■ **TAREFA PROPOSTA 1**
De acordo com o texto sobre a quantificação dos danos morais, por quais princípios o juízo deve guiar-se ao valorar esses danos?

■ **TEXTO FORNECIDO**
※

Quantificação dos Danos Morais
A lei não fixa parâmetros exatos para valorar os danos morais, de modo que o juízo deve guiar-se pelos princípios da razoabilidade e da proporcionalidade, em análise caso a caso. O artigo 944 do Código Civil alude à extensão do dano e à proporcionalidade entre a gravidade da culpa e o dano para definir como seria uma condenação adequada:
Art. 944. A indenização mede-se pela extensão do dano.
Parágrafo único. Se houver excessiva desproporção entre a gravidade da culpa e o dano, poderá o juiz reduzir, eqüitativamente, a indenização.
A indenização deve representar uma compensação ao lesado diante da impossibilidade de recomposição exata da situação na qual se encontrava anteriormente ao dano, alcançando-lhe ao menos uma forma de ver diminuídas suas aflições. Deve-se buscar o equilíbrio entre a prevenção de novas práticas lesivas à moral e as condições econômicas dos envolvidos.
A propósito os seguintes acórdãos do Superior Tribunal de Justiça:
DIREITO EMPRESARIAL. DANO MORAL. DIVULGAÇÃO AO MERCADO, POR PESSOA JURÍDICA, DE INFORMAÇÕES DESABONADORAS A RESPEITO DE SUA CONCORRENTE. COMPROVADOS DANOS DE IMAGEM CAUSADOS À EMPRESA LESADA. DANO MORAL CONFIGURADO. FIXAÇÃO EM PATAMAR ADEQUADO PELO TRIBUNAL A QUO. MANUTENÇÃO. - Para estabelecer a indenização por dano moral, deve o julgador atender a certos critérios, tais como nível cultural do causador do dano; condição sócio-econômica do ofensor e do ofendido; intensidade do dolo ou grau da culpa do autor da ofensa; efeitos do dano, inclusive no que diz respeito às repercussões do fato. - Na hipótese em que se divulga ao mercado informação desabonadora a respeito de empresa-concorrente, gerando-se desconfiança geral da clientela, agrava-se a culpa do causador do dano, que resta beneficiado pela lesão que ele próprio provocou. Isso justifica o aumento da indenização fixada, de modo a incrementar o seu caráter pedagógico, prevenindo-se a repetição da conduta. - O montante fixado pelo Tribunal 'a quo', em R$ 400.000,00, mostra-se adequado e não merece revisão. - Recurso especial não conhecido. (REsp 88363/RS, 3ª Turma, rel.ª Ministra Nancy Andrighi, DJe 18-2-2009)
AGRAVO REGIMENTAL NO RECURSO ESPECIAL. AÇÃO DE INDENIZAÇÃO. RESPONSABILIDADE CIVIL. DEVOLUÇÃO INDEVIDA DE CHEQUE. DANO MORAL CARACTERIZADO. 1. A jurisprudência desta Corte tem entendimento firmado no sentido de que a instituição bancária tem o dever de reparação dos danos morais pela devolução de cheque, sem justa causa, nos termos do enunciado 388 desta Corte Superior que estabelece: "A simples devolução indevida de cheque caracteriza dano moral." 2. O arbitramento do valor da compensação por danos morais foi realizado pelas instâncias ordinárias com moderação, proporcionalmente ao grau de culpa, ao nível sócio-econômico do recorrido e, ainda, ao porte econômico do recorrente, orientando-se pelos critérios sugeridos pela doutrina e pela jurisprudência, com razoabilidade. A revisão desse valor demandaria o reexame de fatos e provas. Incidência da Súmula 7/STJ. 3. Agravo regimental não provido. (REsp. 1085084/MG, 4ª Turma, rel. Ministro Luís Felipe Salomão, DJe 16-8-2011)

※

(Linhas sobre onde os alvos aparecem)
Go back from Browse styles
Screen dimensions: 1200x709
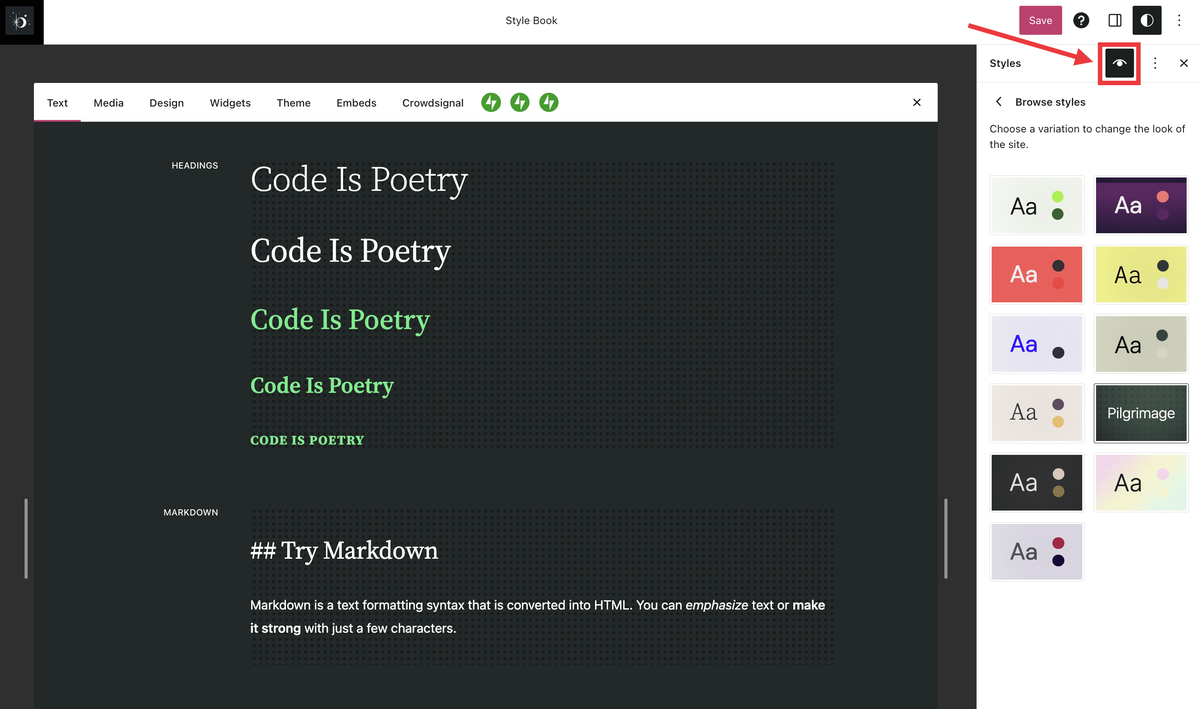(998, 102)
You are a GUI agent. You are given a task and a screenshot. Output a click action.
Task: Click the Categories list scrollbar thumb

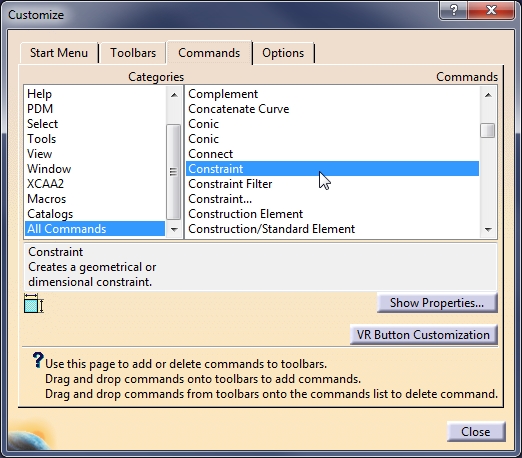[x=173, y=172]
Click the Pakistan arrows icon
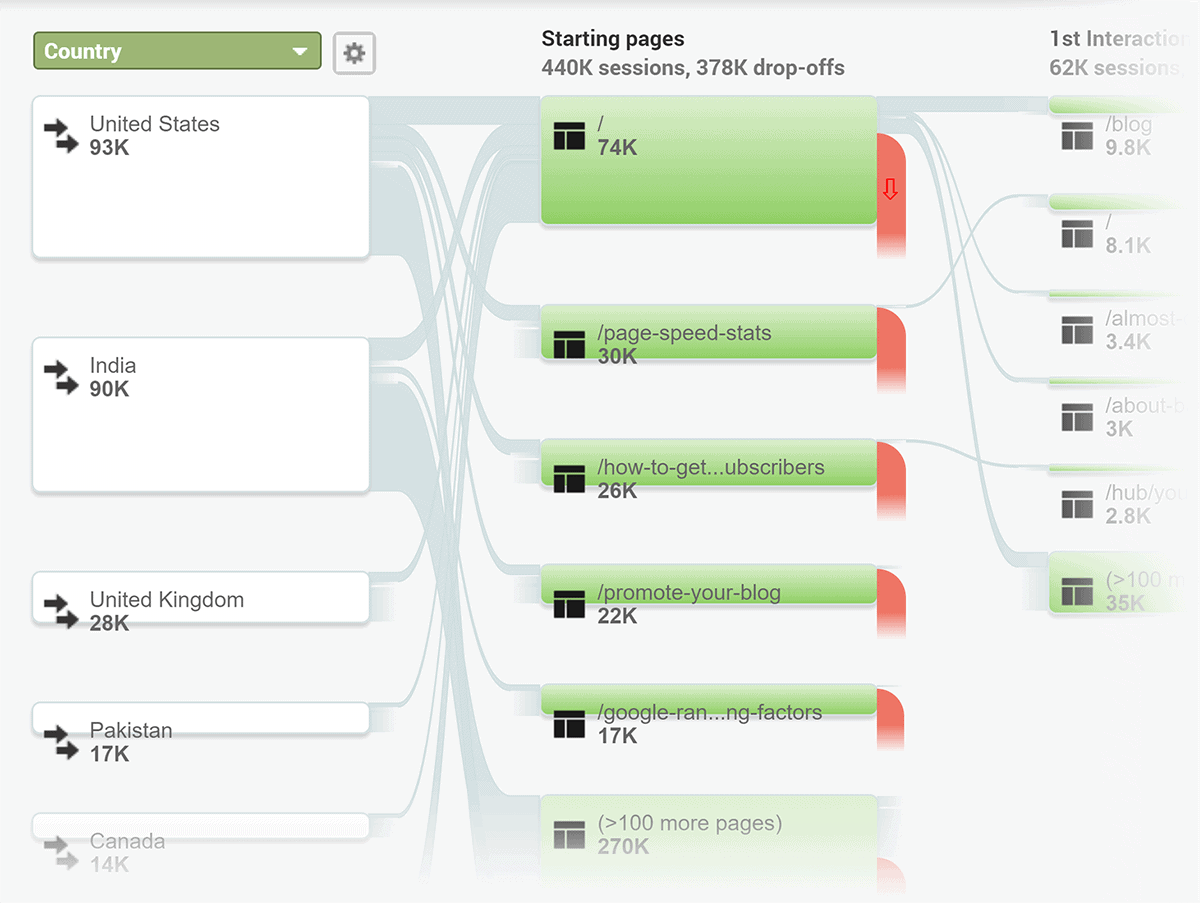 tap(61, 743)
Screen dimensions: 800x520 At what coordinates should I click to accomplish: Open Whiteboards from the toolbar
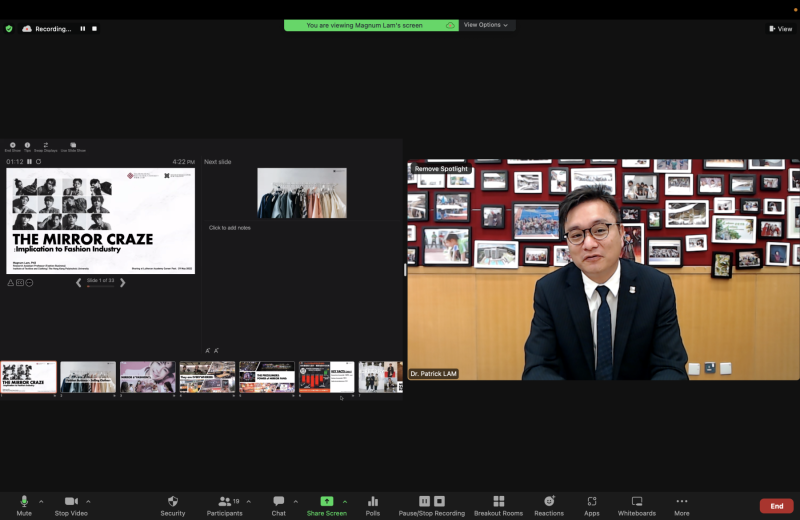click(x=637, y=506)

※

■ **TAREFA PROPOSTA 2**
Reescreva todos os registros substituindo "Screen dimensions" por "Display size" e mantendo o restante inalterado. Omita as imagens na resposta.

■ **RESPOSTA 1**
Pelos princípios da razoabilidade e da proporcionalidade.

■ **RESPOSTA 2**
Go back from Browse styles
Display size: 1200x709
(998, 102)
You are a GUI agent. You are given a task and a screenshot. Output a click action.
Task: Click the Categories list scrollbar thumb

[x=173, y=172]
Click the Pakistan arrows icon
 tap(61, 743)
Display size: 800x520 At what coordinates should I click to accomplish: Open Whiteboards from the toolbar
click(x=637, y=506)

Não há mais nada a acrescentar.